WHAT TO DO: Only the lines from the one with "Viewport: 1972px width, 908px" through the end of the material are wanted, copied exactly and with the pictures left out.

DATA FOR PROCESSING:
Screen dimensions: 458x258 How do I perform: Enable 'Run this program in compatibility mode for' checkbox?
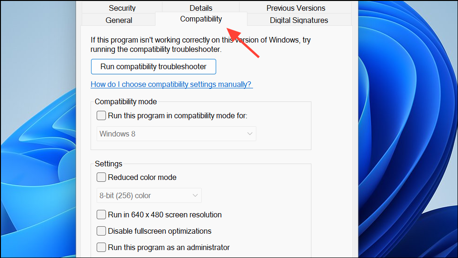point(101,115)
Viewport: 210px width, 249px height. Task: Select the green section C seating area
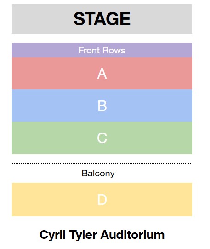102,138
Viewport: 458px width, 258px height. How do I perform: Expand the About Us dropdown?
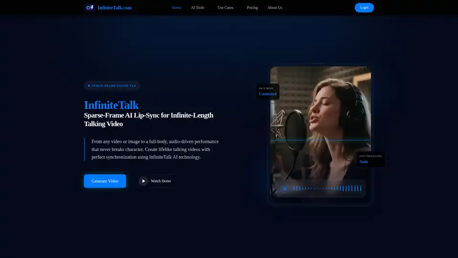[276, 8]
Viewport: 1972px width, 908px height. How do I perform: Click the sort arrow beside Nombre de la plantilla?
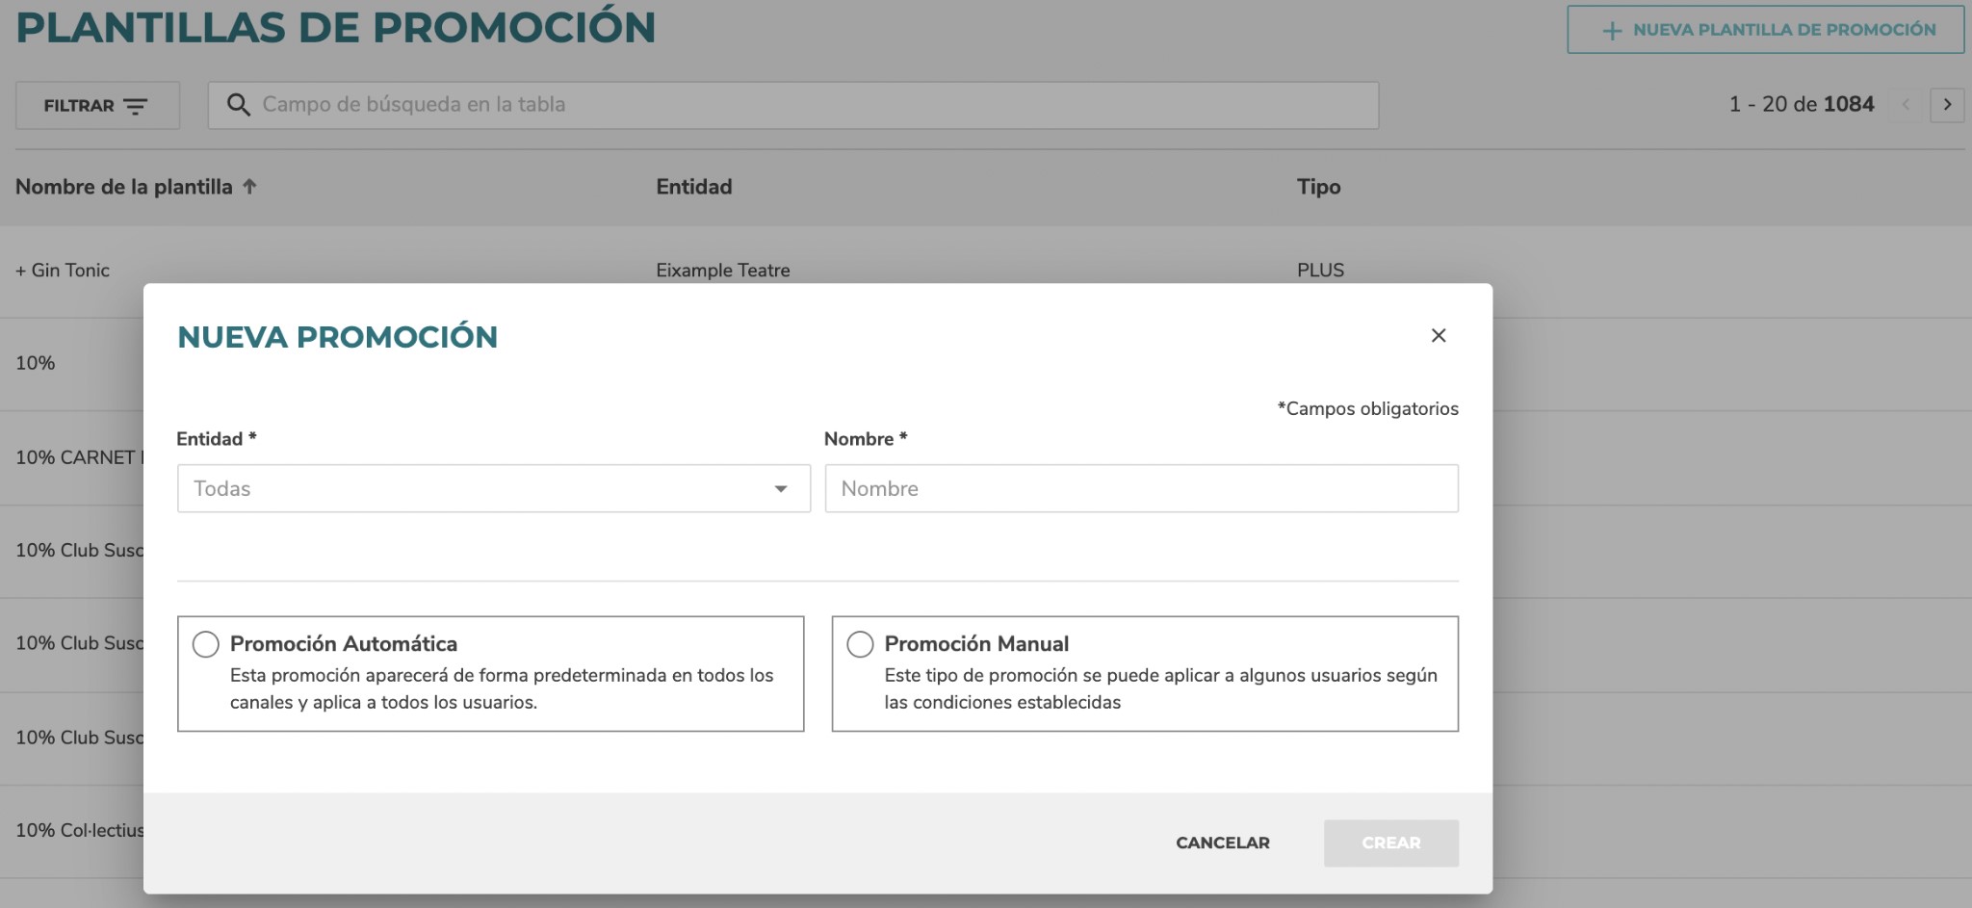tap(249, 187)
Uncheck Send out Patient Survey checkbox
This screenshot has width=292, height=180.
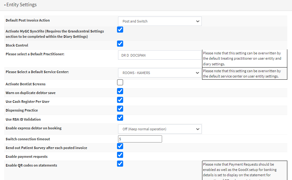120,146
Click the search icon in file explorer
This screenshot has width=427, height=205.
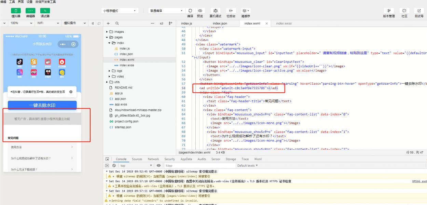tap(117, 23)
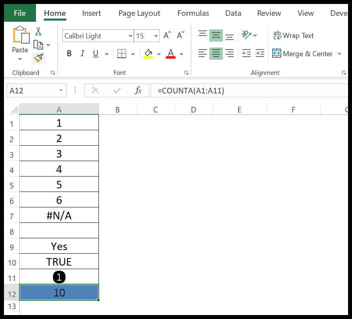Apply middle align to the selection
The image size is (352, 319).
coord(216,35)
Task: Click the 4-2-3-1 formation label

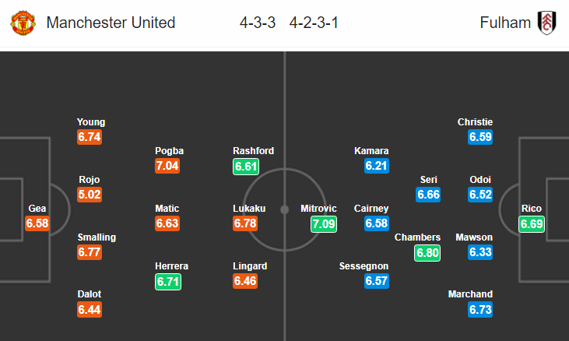Action: pos(314,23)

RESPONSE TO THE EXERCISE:
Viewport: 1972px width, 908px height. How do I perform: Click the sort arrow beside Nombre de la plantilla?
tap(249, 187)
Uncheck Send out Patient Survey checkbox
This screenshot has width=292, height=180.
120,146
Click the search icon in file explorer
This screenshot has width=427, height=205.
tap(117, 23)
Apply middle align to the selection
The image size is (352, 319).
coord(216,35)
Task: Click the 4-2-3-1 formation label

Action: pos(314,23)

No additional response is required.